_Instructions for the task_: Could you print each line of the material below exactly?
[Opening Data to process section]
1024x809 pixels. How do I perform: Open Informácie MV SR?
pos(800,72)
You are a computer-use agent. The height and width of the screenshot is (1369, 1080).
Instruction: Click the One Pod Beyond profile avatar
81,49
[Closing Data to process section]
_Response_:
1024x809 pixels. How do I perform: Open Informácie MV SR?
pos(800,72)
You are a computer-use agent. The height and width of the screenshot is (1369, 1080).
Instruction: Click the One Pod Beyond profile avatar
81,49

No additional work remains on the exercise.